- EXCERPT:
..........

RE: Intro and Thoughts on CSV2RDF from Tandy, Jeremy on 2014-02-14 (public-csv-wg@w3.org from February 2014)

From: Tandy, Jeremy <jeremy.tandy@metoffice.gov.uk>
Date: Fri, 14 Feb 2014 10:31:08 +0000
To: Juan Sequeda <juanfederico@gmail.com>, "public-csv-wg@w3.org" <public-csv-wg@w3.org>
Message-ID: <2624871D9A05174691BD59F8EFD68AE2B3258D@EXXCMPD1DAG3.cmpd1.metoffice.gov.uk>
Hi Juan - thanks for your thoughts. I note that currently we don't have any use cases on the wiki<https://www.w3.org/2013/csvw/wiki/Use_Cases> that discuss publication of (semantically enabled) CSV from relational database tables. We need use cases, expressed as a user-driven / outcome-driven narrative (e.g. tell a story about what someone is trying to achieve rather than use abstract functional requirements) with real data examples, in order to establish our requirements for the eventual spec.

Can you add something to the wiki please so that I can incorporate it into the "Use cases and requirements" documentation?

Many thanks, Jeremy

From: Juan Sequeda [mailto:juanfederico@gmail.com]
Sent: 12 February 2014 16:58
To: public-csv-wg@w3.org
Subject: Intro and Thoughts on CSV2RDF

All,

Quick intro (even though I did make an intro on the first call): I'm finishing my PhD in CS at UT Austin. My research focuses on the integration of relational databases with the semantic web. A result of my research is Ultrawrap [1], a Relational Database to RDF (RDB2RDF) system capable of running SPARQL queries as fast as SQL queries. Ultrawrap has been productized and is compliant with the W3C Direct Mapping and R2RML standards for RDB2RDF. Ultrawrap is currently being commercialized by my startup, Capsenta [2]. Ultrawrap is being used to generate the RDF dumps of Musicbrainz. Additionally, the data behind Constitute Project [3] comes from hundreds of CSVs and converted to RDF using Ultrawrap.  I've been involved in the RDB2RDF space since the first workshop in 2007, XG, WG, editor of the Direct Mapping spec and implementor of both standards.

..........

- DATA SHOWN:

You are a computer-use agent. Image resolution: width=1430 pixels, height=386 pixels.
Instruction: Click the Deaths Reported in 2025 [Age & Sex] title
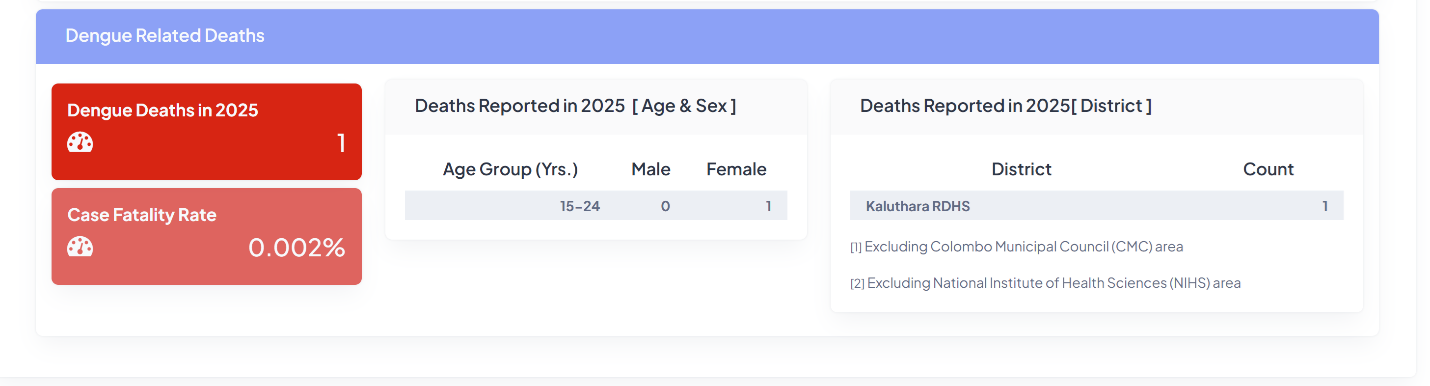click(x=575, y=106)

..........

- STATED GOAL:
Pick up the CSV2RDF email after its last sentence and keep writing it.

- TASK RESPONSE:
So... I believe I can bring some thoughts to the table wrt CSV to RDF. Part of these thoughts come from conversations that I have had previously with danbri.

I saw in today's minutes that the RDB2RDF topic came up. I agree with Axel that "CSV2RDF should be just a "dialect/small modification" of the existing RDB2RDF spec". I actually encourage that there exists both a Direct Mapping (completely automated mapping) and a modification of R2RML.

The following issues arise:
- How do you know if the first column is a header or not.
- How do you know if there exists an id attribute/field which acts as a unique identifier for the tuple (i.e primary key).

Therefore, there needs to be a way to state this in a standard way. I'm assuming this is going to go somewhere. Given this information, the Direct Mapping standard should apply transparently (or so I believe at this moment).

Now with R2RML, I believe some changes need to be made. R2RML was made to take advantage of SQL as much as possible; that is why you can define a mapping on table or on a sql query. Take for example the following R2RML mappings for Musicbrainz [4]. You can see that the tuples from "SELECT * FROM artist WHERE artist.type = 1" are mapped to instances of mo:SoloMusicArtist while tuples from "SELECT * FROM artist WHERE artist.type = 2" are mapped to instances of mo:MusicGroup. I'm not sure how to do this without a SQL engine. Therefore, should SQL engines be involved in the CSV to RDF transformation?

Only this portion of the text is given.